REPUBLIKA.CO.ID, WASHINGTON — Juru bicara Kementerian Luar Negeri Amerika Serikat (AS) Ned Price mengatakan Amerika Serikat sangat prihatin dengan laporan yang belum terkonfirmasi mengenai pembunuhan, penahanan massal dan pengusiran paksa etnik Tigray. Laporan itu disampaikan Amnesty International dan Human Rights Watch (HRW) Kamis (16/12) lalu.
"PBB melaporkan sejak konflik pecah pada November 2020 lalu sudah 1,2 juta orang dipaksa pindah dari Tigray barat. Kami mendesak pemimpin-pemimpin Amhara untuk mengecam kekerasan terhadap warga sipil," kata Price dalam pernyataannya, Sabtu (18/12).

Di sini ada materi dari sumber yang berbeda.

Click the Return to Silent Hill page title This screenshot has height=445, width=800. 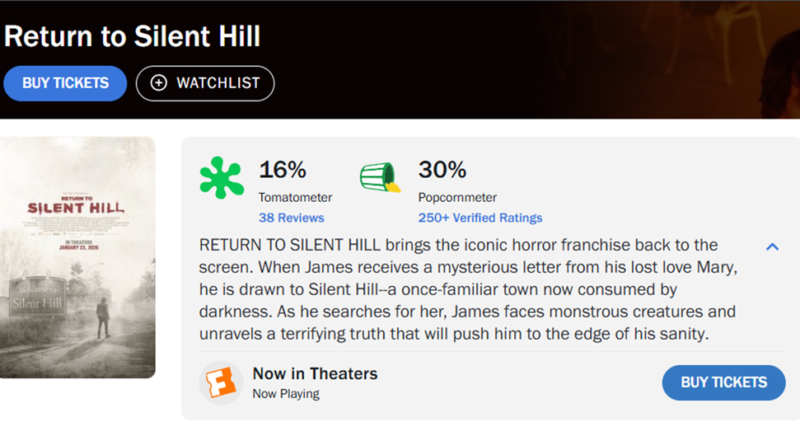pyautogui.click(x=132, y=37)
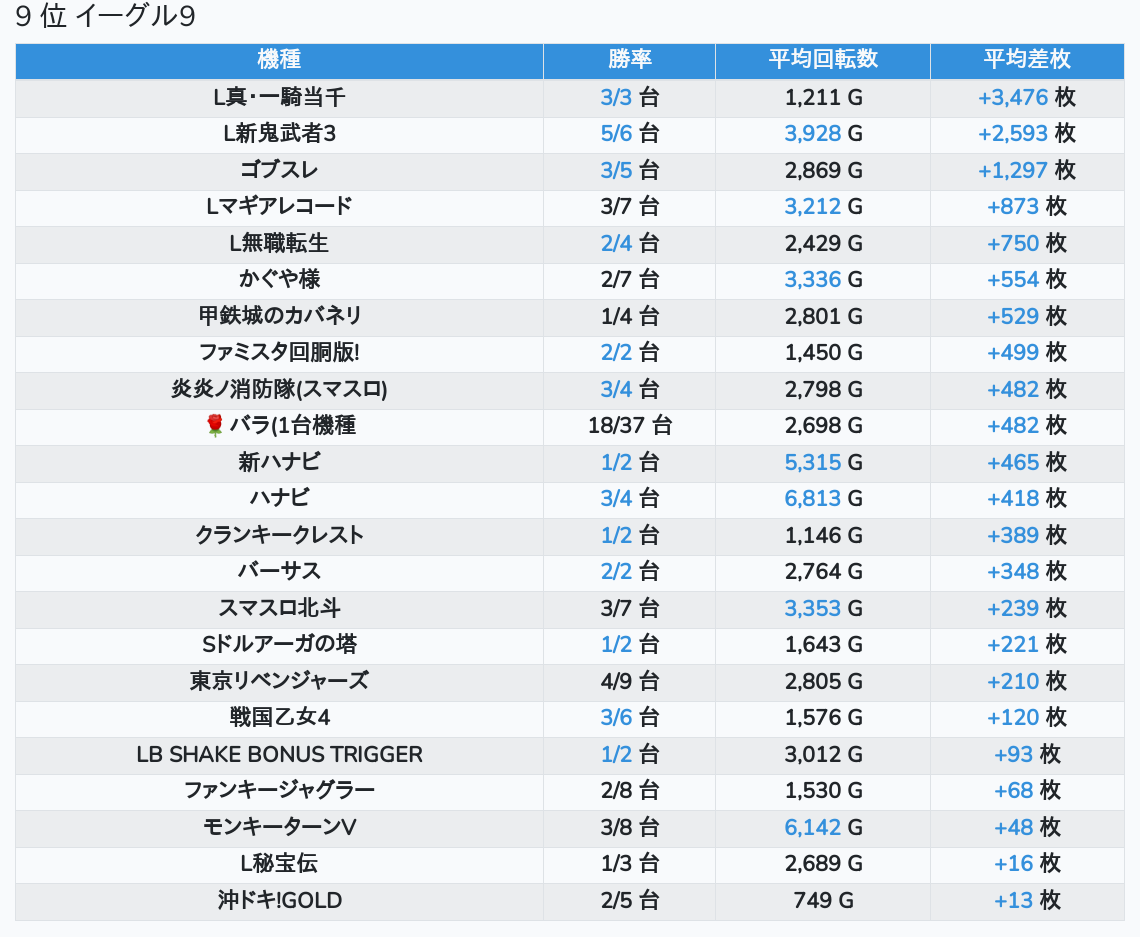Screen dimensions: 1140x937
Task: Click the 9 位 イーグル9 heading
Action: tap(105, 18)
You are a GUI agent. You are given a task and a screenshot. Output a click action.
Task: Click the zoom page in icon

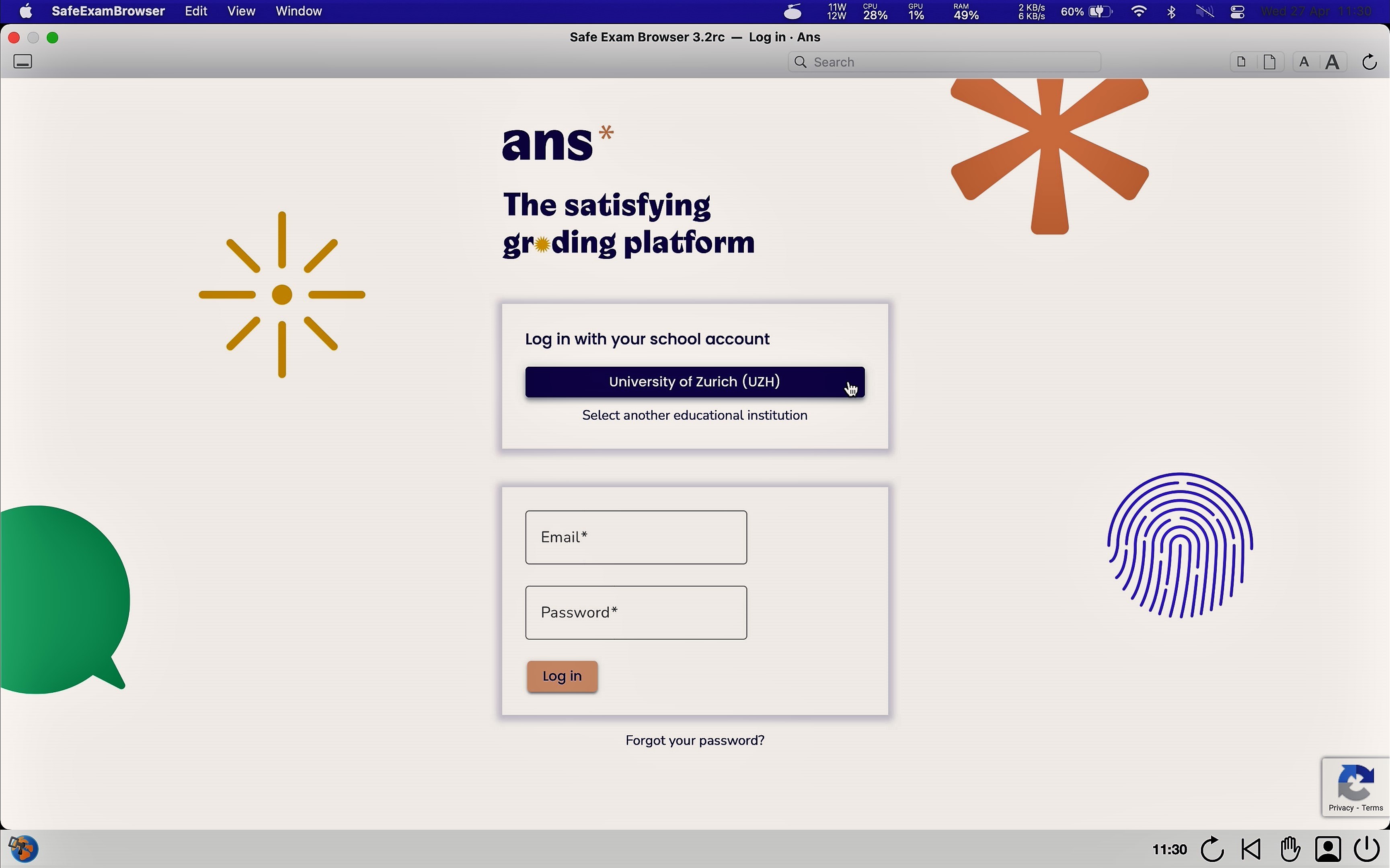1271,62
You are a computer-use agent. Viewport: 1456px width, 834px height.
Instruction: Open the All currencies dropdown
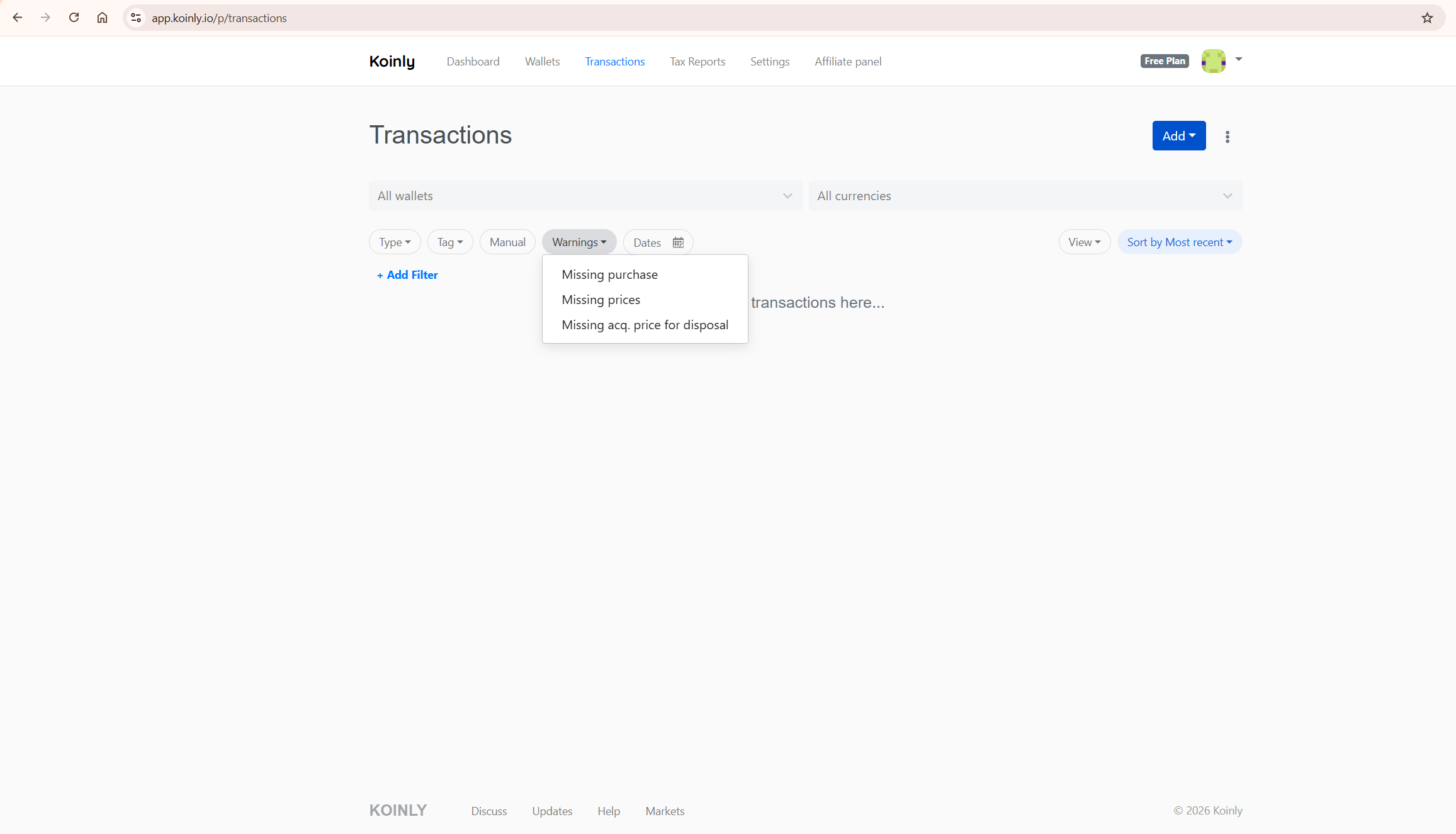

Amhara merupakan wilayah yang berbatasan dengan Tigray, Ethiopia. "Kami juga menegaskan kembali desakaan pada Eritrea untuk menyingkirkan pasukannya dari Ethiopia. Kami meminta pihak berwenang Ethiopia untuk menyelidiki laporan-laporan ini untuk menentukan kebenarannya dan untuk melakukan menuntut pertanggung jawaban yang bertanggung jawab atas tindakan ini dalam proses yang transparan dan inklusif," tambah Price.
Stasiun televisi Tigray melaporkan serangan udara militer Ethiopia pada Kota Alamata, selatan Tigray menewaskan 28 orang. Laporan tersebut belum dapat diverifikasi secara mandiri dan sambungan telepon ke wilayah tersebut juga putus. Juru bicara pemerintah dan militer belum menjawab permintaan komentar.
"Kami meminta semua aktor bersenjata di Ethiopia untuk mengakhiri dan berhenti melakukan kekerasan pada warga sipil. Kami kembali mendesak semua pihak melakukan gencatan senjata, segera mengakhiri pelanggaran hak asasi manusia dan bernegosiasi tanpa syarat, memberikan akses tanpa hambatan pada bantuan kemanusian dan memulai dialog nasional yang inklusif," kata Price.
Juru bicara pemerintah daerah Amhara, Gizachew Muluneh, menggambarkan tuduhan pelanggaran hak asasi di barat Tigray 'tidak mendasar dan tidak dapat dibenarkan'. Juru bicara pemerintah Ethiopia Legesse Tulu mengatakan pasukan Tigray yang patut disalahkan pada setiap kekejian.
Bagian barat Tigray mengalami kekerasan paling mengerikan dalam konflik antara pasukan pemerintah federal dan Tigray People's Liberation Front (TPLF) yang sudah berlangsung selama satu tahun.